My colleague Immo gave a nice introduction into the blockchain and its capabilities and opportunities in his blog post: Death of the Blockchain – exaggerated?. I would like to follow this up by discussing how the blockchain can foster business-to-business transactions. From my point of view the capabilities of the blockchain are a good fit for enabling business transactions in an environment where companies bring in a third-party as trustee in order to protect themselves. One such environment is trade finance which is likely to face large disruptive changes in the near future. We at Zühlke had several innovation workshops on how to reforge the ecosystem and in this blog post I would like to share my ideas with you.

Role of banks in trade finance

Trade is an exemplary business-to-business transaction. On the one hand there are manufacturers who want to sell their products globally. On the other hand there are buyers who import goods from all over the world in order to keep their businesses running. However, the trade business carries a lot of risk. While the buyer is running the risk to pay without receiving the goods, the seller would be reluctant to ship the goods before being paid. This is where banks come into play. They act as trustee and ensure the delivery of goods and payments, respectively. As such their main mission is to establish trust between untrusted parties. For their services as impartial and loyal partner they will charge fees from their clients. In turn, they have to shoulder payment default risks, i.e. in a worst case scenario they have to reimburse one of the parties. Trade finance provides this assurance and it is a significant source of revenues for banks, totalling about $50B globally a year.[1]

Why banks need to adapt

However, there are changes that put this source of revenues at risk. More and more trades are executed via open account trading, i. e. importer and exporter refrain from consulting banks as trustees. One reason for this change is the discipline of repeated transactions. Importers seem trustworthy if they imported a great deal of goods over an extended period of time. In addition to that, companies want to protect their global brand and violating trade agreements would be counterproductive. And last but not least, the introduction of trade agreements and case laws create more confidence.

How banks can change

How can banks react to these changes? In order to attract customers they have to extend their value proposition, reduce the time-to-money and offer their services at a lower price.
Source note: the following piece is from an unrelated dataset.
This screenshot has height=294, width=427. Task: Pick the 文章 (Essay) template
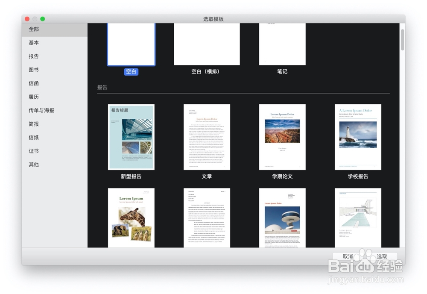click(207, 137)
The issue with trade finance is that there are a lot of manual, labor-intensive processes, involving different stakeholders and documents. Let us have a closer look at the trade ecosystem (depicted in the image below). If two parties want to execute a business transaction, the buyer will approach his bank in order to receive a letter of credit (LC). The bank will send the letter of credit to the seller’s bank. It is only when the seller receives this letter that he will ship the goods which again includes several external parties and the signing and exchange of documents. If banks managed to reduce the costs of these labor-intensive processes, act as a collecting agent, assuming responsibility for the exchange of goods and documents and reduce the time-to-money significantly, they would be in a good position to increase their market share.

Overview of the trade finance ecosystem

Overview of the trade finance ecosystem

How the blockchain could address these challenges

The blockchain seems to be a good fit to eradicate some of the painful actions involved in the trade process. Since the blockchain is a distributed ledger where each participant stores the immutable history of all transactions that have been executed locally, no central ledger is required any more.

Smart contracts could replace the long-running avalisation process. A smart contract is a piece of software that contains rules that have to be fulfilled before a transaction is executed. It is only when these rules have been verified automatically that the relation transactions are executed. The verification is done within a short amount of time, therefore reducing the time-to-money significantly.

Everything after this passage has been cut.